[What you will do]
Copy out the text lines of the data below verbatim, leaving out the pictures.
— BEGIN Material provided —
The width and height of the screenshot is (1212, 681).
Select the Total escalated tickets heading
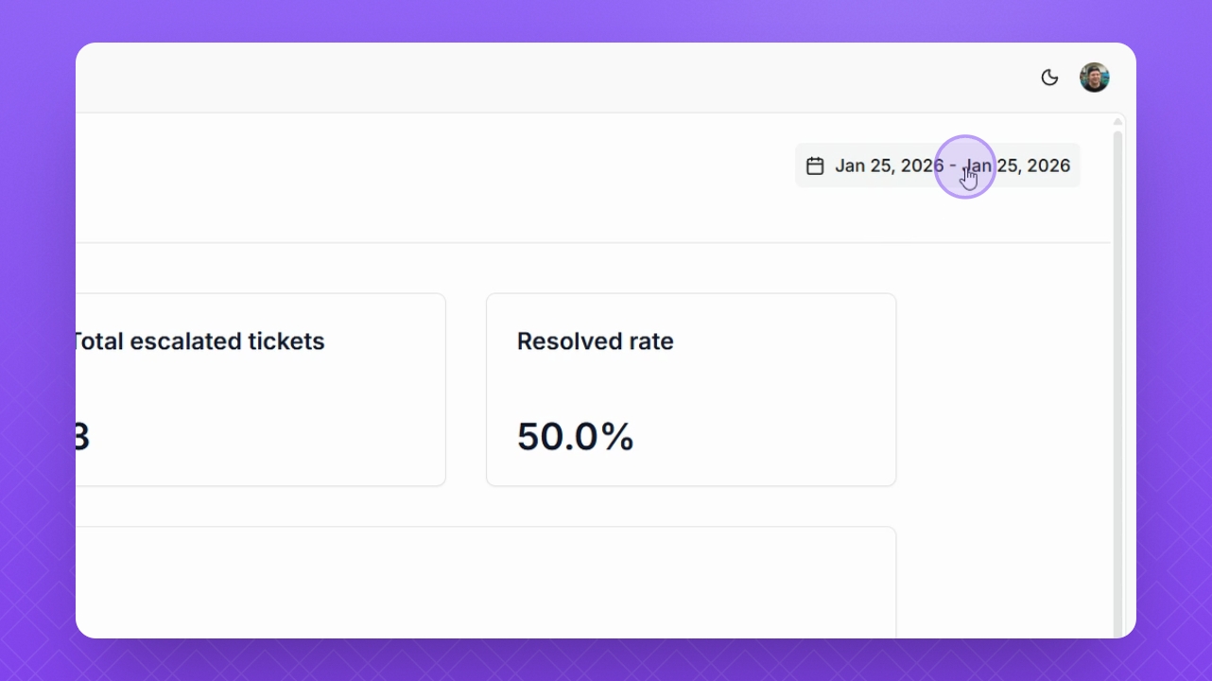[x=199, y=341]
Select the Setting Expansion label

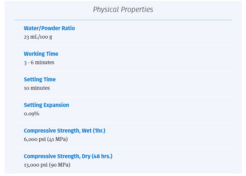pyautogui.click(x=46, y=105)
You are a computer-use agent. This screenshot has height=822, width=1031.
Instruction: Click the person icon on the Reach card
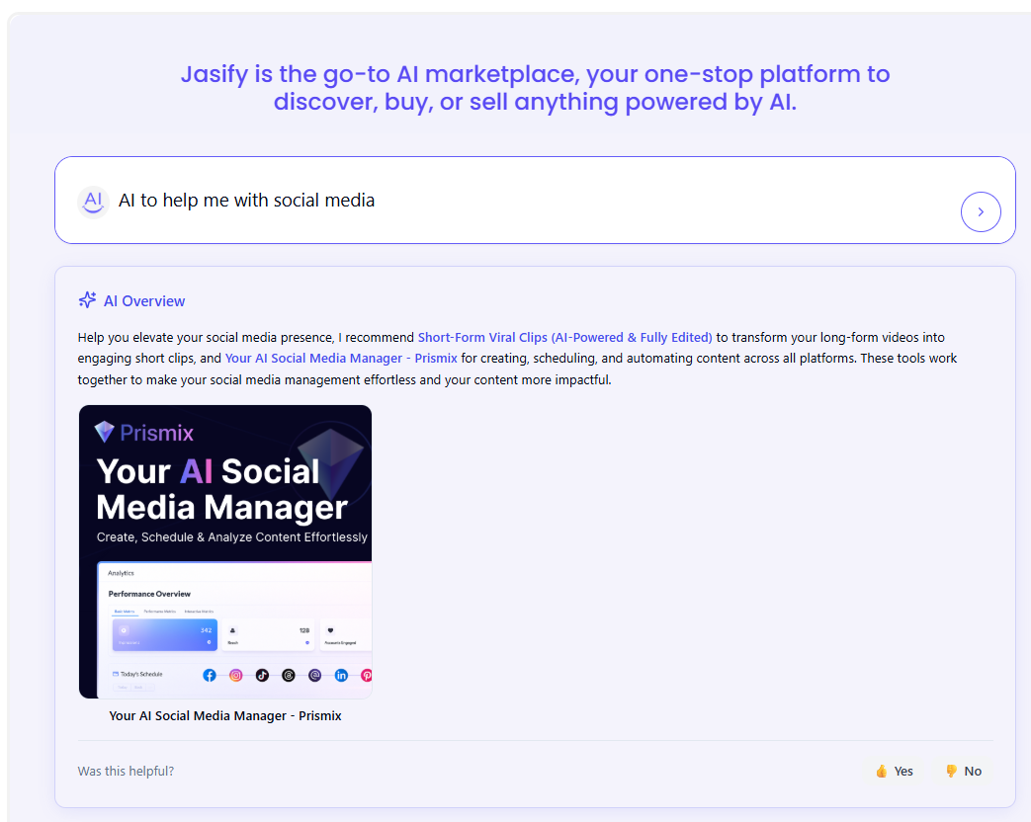pos(232,630)
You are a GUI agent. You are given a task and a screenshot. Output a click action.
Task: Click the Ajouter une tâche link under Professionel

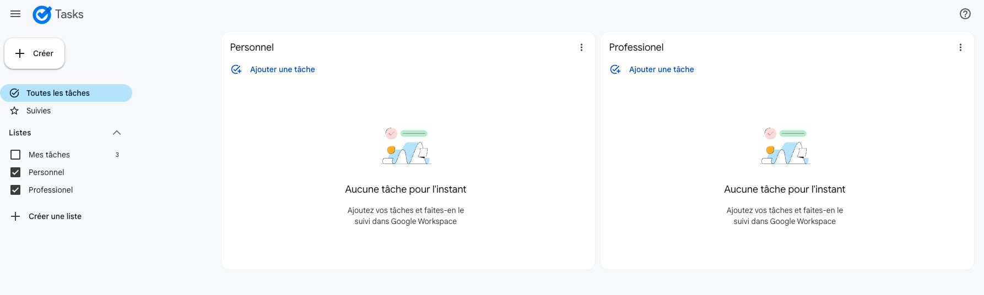tap(662, 69)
— END Material provided —
[Result of this exercise]
The width and height of the screenshot is (1212, 681).
Select the Total escalated tickets heading
[x=199, y=341]
Select the Setting Expansion label

pyautogui.click(x=46, y=105)
You are a computer-use agent. This screenshot has height=822, width=1031.
Instruction: Click the person icon on the Reach card
pos(232,630)
You are a GUI agent. You are given a task and a screenshot. Output a click action.
Task: Click the Ajouter une tâche link under Professionel

tap(662, 69)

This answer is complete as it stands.